The deck is stacked against millennials
On paper, millennials have it pretty easy. They tend to be well educated, highly skilled and have the potential to command respectable wages. However, the deck is stacked against them in the overcrowded and incredibly fast paced job market. It’s easy for baby boomers to criticize millennials when they had some pretty hefty advantages over their millennial counterparts including better job security, lower living costs, far cheaper college tuition fees (or free tuition in many countries) and lower barriers to entry in both education and the workplace.
In this climate, it’s little wonder that so many of us struggle to save. As such, many millennials lean heavily on credit cards and personal loans which can eat away at their credit score. While it’s fairly easy to get a personal loan with bad credit, millennials have to box clever to avoid falling into a debt trap. It’s a fine line that not everyone can manage to walk every month.
What’s the point of saving for a retirement you may never get?
Even if we’re unable to pay regularly into a savings account, we’ve still got to set aside savings for our retirement, right? After all, setting aside just 5% of your earnings can make a big difference if your employer will agree to match your contributions. However, many younger people fail to see the point in saving for a retirement that it seems they’ll never be able to claim, especially with the prospect of home ownership an increasingly unattainable pipe dream.

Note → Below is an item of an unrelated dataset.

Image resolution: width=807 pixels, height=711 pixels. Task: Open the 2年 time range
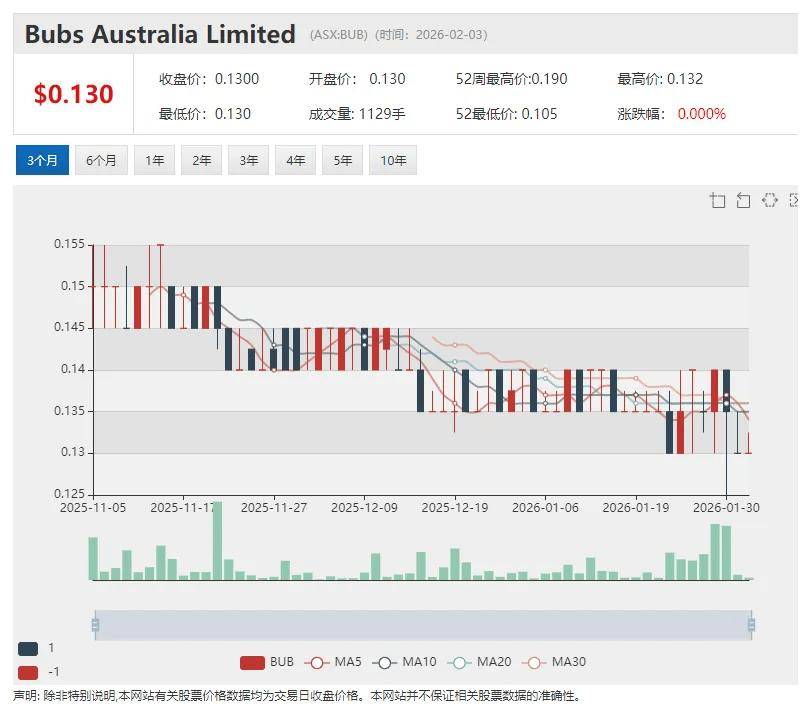click(202, 160)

No pension scheme is good enough to pay the rent exclusively, so many millennials face the prospect of working into their seventies.
Saving is overrated
In an increasingly uncertain economic future, it’s little wonder that so many people across the generational divide prefer to enjoy their money while they have it rather than saving for a retirement that will never come or property that they’ll never be able to afford. Couple this with the relatively low interest rate of most savings accounts (which average at a measly 0.06% APY) and you can see why there’s little incentive or opportunity for the younger generation to “save”.